→ **Exercise brief**:
Except for the pictures, reproduce the records word for word.

===== Given entries =====

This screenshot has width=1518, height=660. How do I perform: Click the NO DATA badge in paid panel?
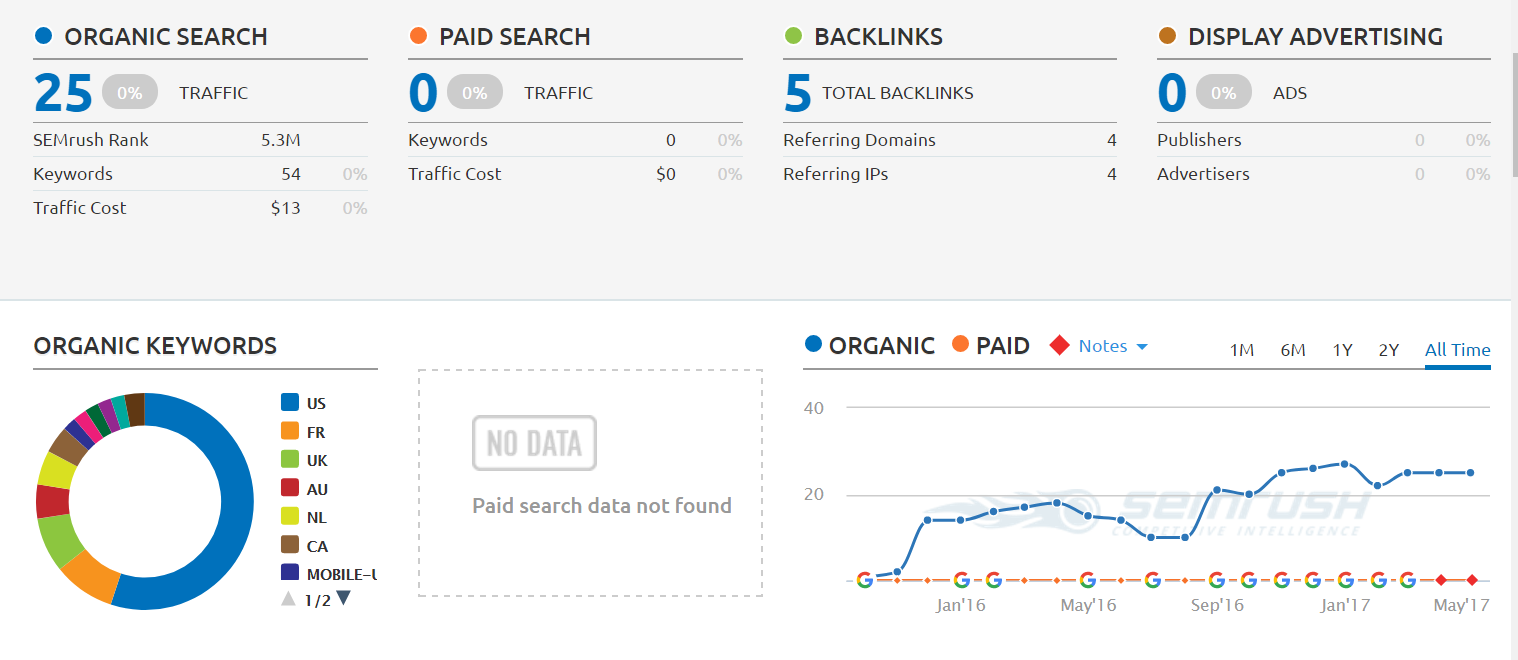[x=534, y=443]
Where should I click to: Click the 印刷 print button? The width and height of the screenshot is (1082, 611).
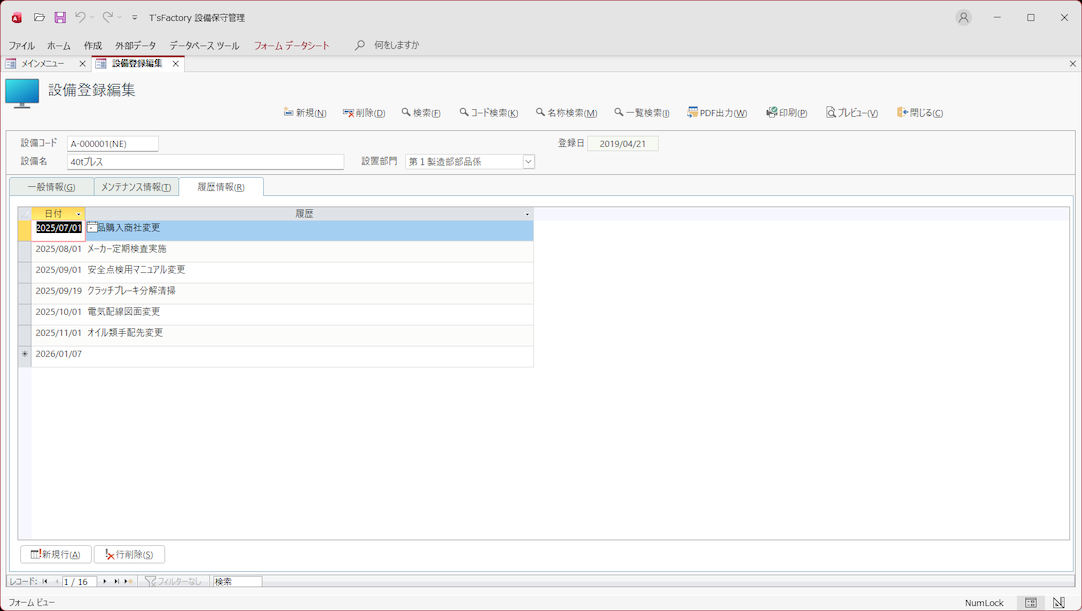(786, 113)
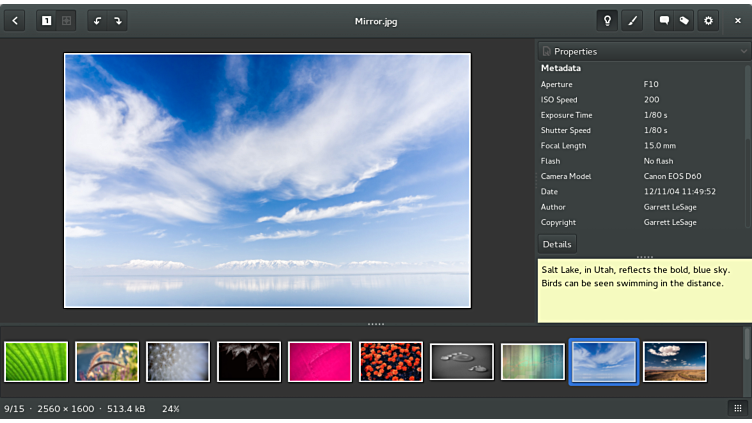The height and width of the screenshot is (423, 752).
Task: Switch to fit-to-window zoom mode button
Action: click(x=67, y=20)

=====

→ **The completed task**:
This screenshot has width=1518, height=660. How do I perform: Click the NO DATA badge in paid panel?
[x=534, y=443]
Where should I click to: Click the 印刷 print button? The width and height of the screenshot is (1082, 611).
(786, 113)
The height and width of the screenshot is (423, 752).
Task: Switch to fit-to-window zoom mode button
Action: click(x=67, y=20)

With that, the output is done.